Leaders of the city’s business and industrial community have issued a stark warning that the government”s decision to suspend gas supply to industries for two days a week could inflict far-reaching and damaging consequences on Pakistan’s already fragile economy.
In a joint statement today, Chairman of the Businessmen Group (BMG), Zubair Motiwala, and President of the Karachi Chamber of Commerce and Industry (KCCI), Muhammad Rehan Hanif, described the move as “extremely alarming and counterproductive,” highlighting that the nation is already grappling with a severe economic crisis driven by the rising cost of doing business.
They pointed to the exorbitant prices of gas and electricity, which have significantly eroded the competitiveness of local industries. The repercussions of such policies are already evident, with Pakistan”s exports declining by 8.76 per cent in February. This downturn reverses a brief recovery, with export proceeds falling to approximately $2.27 billion and the country’s trade deficit widening to around $25 billion.
The business leaders emphasised that at a critical time when Pakistan needs to bolster exports, the gas suspension will severely disrupt industrial operations, reduce production capacity, and inevitably lead to delays or cancellations of international shipments. “Instead of supporting exporters and manufacturers, such decisions will only deepen the crisis being faced by industries,” they cautioned.
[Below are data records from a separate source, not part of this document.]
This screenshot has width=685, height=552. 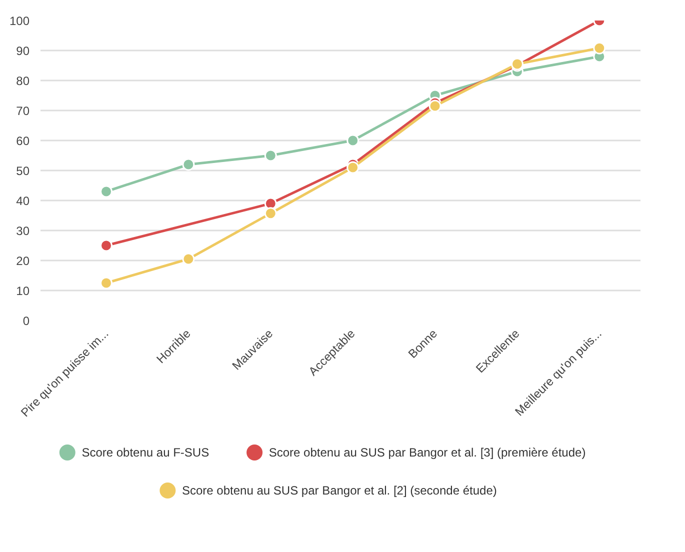 I want to click on y-tick-label: 60, so click(x=23, y=141). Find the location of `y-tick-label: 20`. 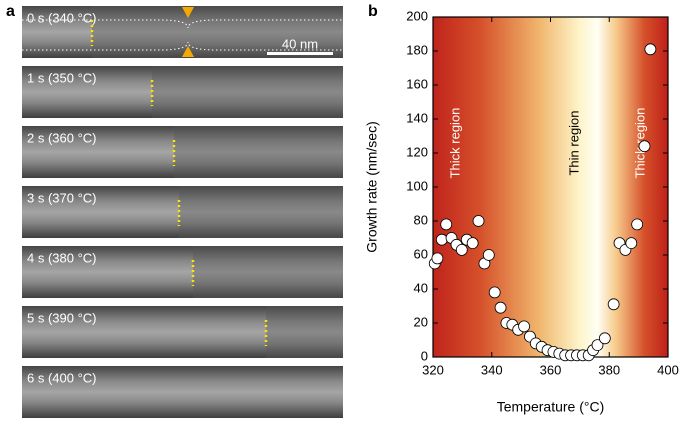

y-tick-label: 20 is located at coordinates (421, 322).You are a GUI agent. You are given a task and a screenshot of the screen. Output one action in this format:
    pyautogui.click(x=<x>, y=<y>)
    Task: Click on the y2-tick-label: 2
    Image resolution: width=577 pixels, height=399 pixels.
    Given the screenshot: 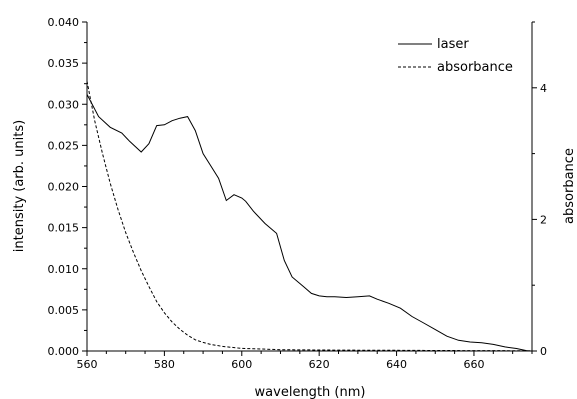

While acknowledging the government”s formation of a high-level Action Committee to address the energy situation as a “positive step,” Motiwala and Hanif stressed that the 18-member body would be incomplete without proper representation from the industrial and export community. They strongly urged for the inclusion of KCCI representatives, stating the business community is better positioned to provide practical insights and workable solutions.
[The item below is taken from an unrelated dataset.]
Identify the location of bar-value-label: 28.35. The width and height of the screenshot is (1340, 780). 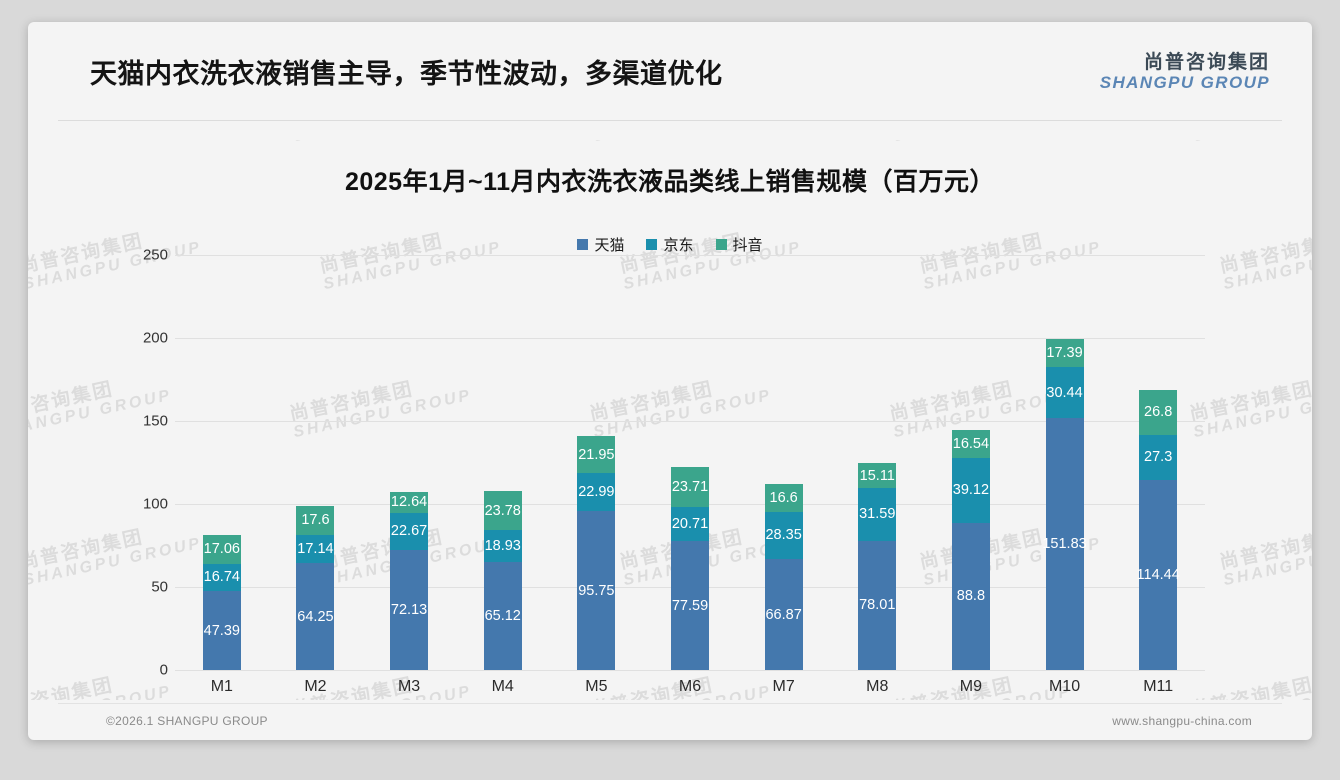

The leaders noted that industries nationwide are already struggling with skyrocketing energy costs and unstable policies. They warned that the additional burden of gas suspension could force many factories to operate at minimal capacity or halt production entirely, resulting in massive financial losses, widespread worker layoffs, and a sharp decline in export volumes.
Motiwala and Hanif also highlighted a paradoxical gas management policy. They recalled that only a few months ago, discussions were held to defer imported RLNG cargo from Qatar due to reduced domestic demand. Concurrently, industries were compelled to use an expensive blend of indigenous gas and RLNG, with the RLNG ratio escalating up to 40 per cent, which significantly inflated energy costs.
This situation has led to a drastic decline in industrial gas consumption, as many factories have curtailed operations and shut down captive power plants due to unaffordable energy. According to industry analyses, gas tariffs for these plants have nearly tripled in recent months, making them uncompetitive compared to regional economies.
The business leaders referred to documented evidence that some domestic natural gas wells were capped due to a surplus of RLNG, raising serious questions about the sector”s planning. They noted reports indicating that gas production was restricted even as expensive imported RLNG continued to be purchased under long-term agreements.
Further supporting their claims of mismanagement, they recalled that SNGPL had previously raised concerns over falling gas consumption, cautioning that it could create operational and safety hazards. The gas utility had formally advised its suppliers to reduce system pressure to mitigate the risk of damage or rupture in the transmission infrastructure due to potential pressure build-up.
Instead of imposing disruptive measures, the government should focus on structural reforms within the gas sector, urged Motiwala and Hanif. They specifically called for tackling the persistent issues of unaccounted-for gas (UFG), line losses, and widespread pilferage, which cause immense financial losses to the national exchequer annually.
“Industries are the backbone of the economy and the primary drivers of exports, employment and revenue generation. Uninterrupted gas supply to industries must be ensured at any cost,” they asserted.
They concluded with a final warning that without an immediate reversal of the policy, exporters will face production delays, forcing international buyers to divert their orders to competing countries. The business leaders urged the federal government to review the decision, adopt a balanced, industry-friendly energy policy, and provide the necessary support to revive Pakistan”s manufacturing sector.